Work order 1
In the article on New Jersey's gender-neutral birth certificates, which three other states also allow the option?
Work order 2
From the article on New Jersey's birth certificates, reproduce word for word the passage starting with "Governor Phil Murphy" and going on through "community to get by.".

Extract
--- START ---

New Jersey is now the fourth state to make accommodations for gender-neutral individuals. As of February 1, there are three options for gender on birth certificates issued in the state. A person can be listed as male, female, or undesignated/non-binary. The change is a huge step for transgender and non-binary people. It legitimizes their decision to not identify as male or female and gives them the means to disclose their status in official capacities.
Governor Phil Murphy signed the legislation into law last year. The Babs Siperstein Law is named after lifelong New Jersey resident Barbra Siperstein. Barbra was the first transgender person to serve on the Democratic National Committee in 2009. She served in the committee through 2017. Tragically, just days after the law was passed, Barbra died at the age of 76. Though her death is a blow to the transgender community, her legacy has made it a bit easier for others in her community to get by.
New Jersey has become the fourth state to allow for a gender-neutral option on birth certificates. Oregon, California, and Washington also allow the option on birth certificates.
New Jersey residents can now be listed as male, female, or undesignated/non-binary on their birth certificate. This allows for individuals of any gender expression to receive a degree of representation on a state-issued document.
Previously, New Jersey residents could only change their gender on their birth certificate if they had proof from a doctor that they had undergone gender reassignment surgery. Not all individuals choose to undergo that surgery.
Furthermore, New Jersey residents no longer need to involve medical professionals in their declaration of gender. They can now self-affirm their gender identity.
The law is especially important for non-binary and transgender minors. Until they are of age to receive other forms of identification, their birth certificate is a primary ID. A more accurate read of their gender representation on that document can make many differences.
Minors also cannot undergo gender reassignment surgery, which made the previous manner of changing the gender on a birth certificate an unviable option. Puberty blockers can be given to minors with parental consent, but hormones and gender reassignment surgery cannot begin until the age of 18.
Tragically, transgender and gender-nonconforming youth have heightened risks in going about everyday life. They are more susceptible to being targets of violence, grapple with mental health, and face economic hardship including homelessness at rates much higher than cisgender youth.
The 2015 United States Transgender Survey offers shocking statistics. Nearly 40% of transgender adults have attempted suicide, with 92% of that population attempting suicide before the age of 25. For context, that’s over 9 times the rate of the overall US population.

--- END ---

Data provided
--- START ---

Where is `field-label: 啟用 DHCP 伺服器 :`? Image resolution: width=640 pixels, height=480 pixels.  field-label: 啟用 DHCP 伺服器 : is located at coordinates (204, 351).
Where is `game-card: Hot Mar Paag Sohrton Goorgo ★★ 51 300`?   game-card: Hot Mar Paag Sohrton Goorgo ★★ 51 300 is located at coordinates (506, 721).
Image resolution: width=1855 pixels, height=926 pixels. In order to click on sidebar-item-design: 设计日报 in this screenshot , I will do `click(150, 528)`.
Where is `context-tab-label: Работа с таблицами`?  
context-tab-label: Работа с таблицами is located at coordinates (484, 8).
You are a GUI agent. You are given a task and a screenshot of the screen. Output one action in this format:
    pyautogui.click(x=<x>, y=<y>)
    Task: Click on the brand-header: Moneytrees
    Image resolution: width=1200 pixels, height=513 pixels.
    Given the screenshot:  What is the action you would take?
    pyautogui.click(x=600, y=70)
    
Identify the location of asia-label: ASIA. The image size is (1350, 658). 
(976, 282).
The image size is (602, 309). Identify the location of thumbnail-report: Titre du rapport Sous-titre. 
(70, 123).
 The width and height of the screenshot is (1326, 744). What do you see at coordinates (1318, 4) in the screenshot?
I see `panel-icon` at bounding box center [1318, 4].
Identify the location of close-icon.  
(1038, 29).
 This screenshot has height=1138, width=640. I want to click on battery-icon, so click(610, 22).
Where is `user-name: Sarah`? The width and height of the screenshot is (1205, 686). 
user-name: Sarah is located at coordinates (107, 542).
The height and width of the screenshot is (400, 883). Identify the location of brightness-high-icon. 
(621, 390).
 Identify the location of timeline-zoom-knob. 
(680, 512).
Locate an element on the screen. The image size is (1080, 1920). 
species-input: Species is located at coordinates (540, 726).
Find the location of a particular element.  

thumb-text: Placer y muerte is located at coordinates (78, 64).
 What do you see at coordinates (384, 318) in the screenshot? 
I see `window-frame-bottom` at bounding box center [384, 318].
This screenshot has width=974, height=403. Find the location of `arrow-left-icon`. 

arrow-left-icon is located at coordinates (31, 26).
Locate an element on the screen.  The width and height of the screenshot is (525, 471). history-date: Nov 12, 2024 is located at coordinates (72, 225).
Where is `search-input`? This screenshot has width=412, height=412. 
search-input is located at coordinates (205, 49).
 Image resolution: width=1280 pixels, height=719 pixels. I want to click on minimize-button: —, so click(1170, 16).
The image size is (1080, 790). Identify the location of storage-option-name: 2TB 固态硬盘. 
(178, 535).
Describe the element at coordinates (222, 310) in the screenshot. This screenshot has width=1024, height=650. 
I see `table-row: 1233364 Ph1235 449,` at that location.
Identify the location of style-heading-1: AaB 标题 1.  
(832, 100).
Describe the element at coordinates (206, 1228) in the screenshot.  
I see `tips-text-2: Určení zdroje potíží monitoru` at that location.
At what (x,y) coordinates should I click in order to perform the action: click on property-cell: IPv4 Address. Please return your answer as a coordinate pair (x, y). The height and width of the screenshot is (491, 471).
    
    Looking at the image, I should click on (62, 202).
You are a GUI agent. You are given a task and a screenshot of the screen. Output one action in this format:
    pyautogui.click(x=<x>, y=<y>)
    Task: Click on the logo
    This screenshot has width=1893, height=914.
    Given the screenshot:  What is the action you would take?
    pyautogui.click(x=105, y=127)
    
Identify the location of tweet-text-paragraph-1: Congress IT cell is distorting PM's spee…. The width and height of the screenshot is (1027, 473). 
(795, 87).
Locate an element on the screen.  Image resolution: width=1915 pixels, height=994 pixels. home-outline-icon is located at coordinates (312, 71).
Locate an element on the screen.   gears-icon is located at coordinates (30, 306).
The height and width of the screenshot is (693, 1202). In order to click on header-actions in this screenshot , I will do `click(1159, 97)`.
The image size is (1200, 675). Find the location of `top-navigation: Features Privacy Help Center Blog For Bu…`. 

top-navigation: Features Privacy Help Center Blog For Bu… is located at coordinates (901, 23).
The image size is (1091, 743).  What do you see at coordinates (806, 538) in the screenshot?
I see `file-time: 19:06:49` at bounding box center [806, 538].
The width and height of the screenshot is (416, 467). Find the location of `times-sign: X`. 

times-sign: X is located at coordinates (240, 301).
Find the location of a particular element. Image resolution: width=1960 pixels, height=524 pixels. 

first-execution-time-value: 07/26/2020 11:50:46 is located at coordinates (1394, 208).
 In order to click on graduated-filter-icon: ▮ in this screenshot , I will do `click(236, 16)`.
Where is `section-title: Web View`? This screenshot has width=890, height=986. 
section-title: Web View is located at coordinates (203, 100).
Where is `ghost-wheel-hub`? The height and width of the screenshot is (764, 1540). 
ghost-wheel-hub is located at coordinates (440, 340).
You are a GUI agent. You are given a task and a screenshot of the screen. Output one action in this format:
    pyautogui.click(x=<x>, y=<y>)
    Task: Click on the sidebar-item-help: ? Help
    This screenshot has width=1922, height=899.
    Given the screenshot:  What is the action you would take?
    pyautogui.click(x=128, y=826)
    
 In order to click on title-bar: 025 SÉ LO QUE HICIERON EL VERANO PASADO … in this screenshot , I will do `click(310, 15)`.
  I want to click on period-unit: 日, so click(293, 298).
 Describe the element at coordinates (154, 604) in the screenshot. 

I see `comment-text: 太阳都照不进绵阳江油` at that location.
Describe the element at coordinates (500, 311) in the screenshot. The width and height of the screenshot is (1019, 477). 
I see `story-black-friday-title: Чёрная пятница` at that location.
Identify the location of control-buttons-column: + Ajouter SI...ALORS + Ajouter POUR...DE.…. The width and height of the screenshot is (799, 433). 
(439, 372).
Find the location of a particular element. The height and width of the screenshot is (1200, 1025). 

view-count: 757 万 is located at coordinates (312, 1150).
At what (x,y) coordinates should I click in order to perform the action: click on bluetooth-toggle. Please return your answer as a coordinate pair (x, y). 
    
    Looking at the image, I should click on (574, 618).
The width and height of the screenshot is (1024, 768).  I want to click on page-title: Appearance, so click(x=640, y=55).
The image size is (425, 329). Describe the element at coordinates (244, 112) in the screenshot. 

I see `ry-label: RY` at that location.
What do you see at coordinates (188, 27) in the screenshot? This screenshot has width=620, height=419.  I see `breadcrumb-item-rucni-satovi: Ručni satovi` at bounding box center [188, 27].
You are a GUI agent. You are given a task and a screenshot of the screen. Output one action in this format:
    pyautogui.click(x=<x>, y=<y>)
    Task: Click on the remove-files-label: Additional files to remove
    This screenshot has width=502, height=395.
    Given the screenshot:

--- END ---

Answer space 1
Oregon, California, and Washington.

Answer space 2
Governor Phil Murphy signed the legislation into law last year. The Babs Siperstein Law is named after lifelong New Jersey resident Barbra Siperstein. Barbra was the first transgender person to serve on the Democratic National Committee in 2009. She served in the committee through 2017. Tragically, just days after the law was passed, Barbra died at the age of 76. Though her death is a blow to the transgender community, her legacy has made it a bit easier for others in her community to get by.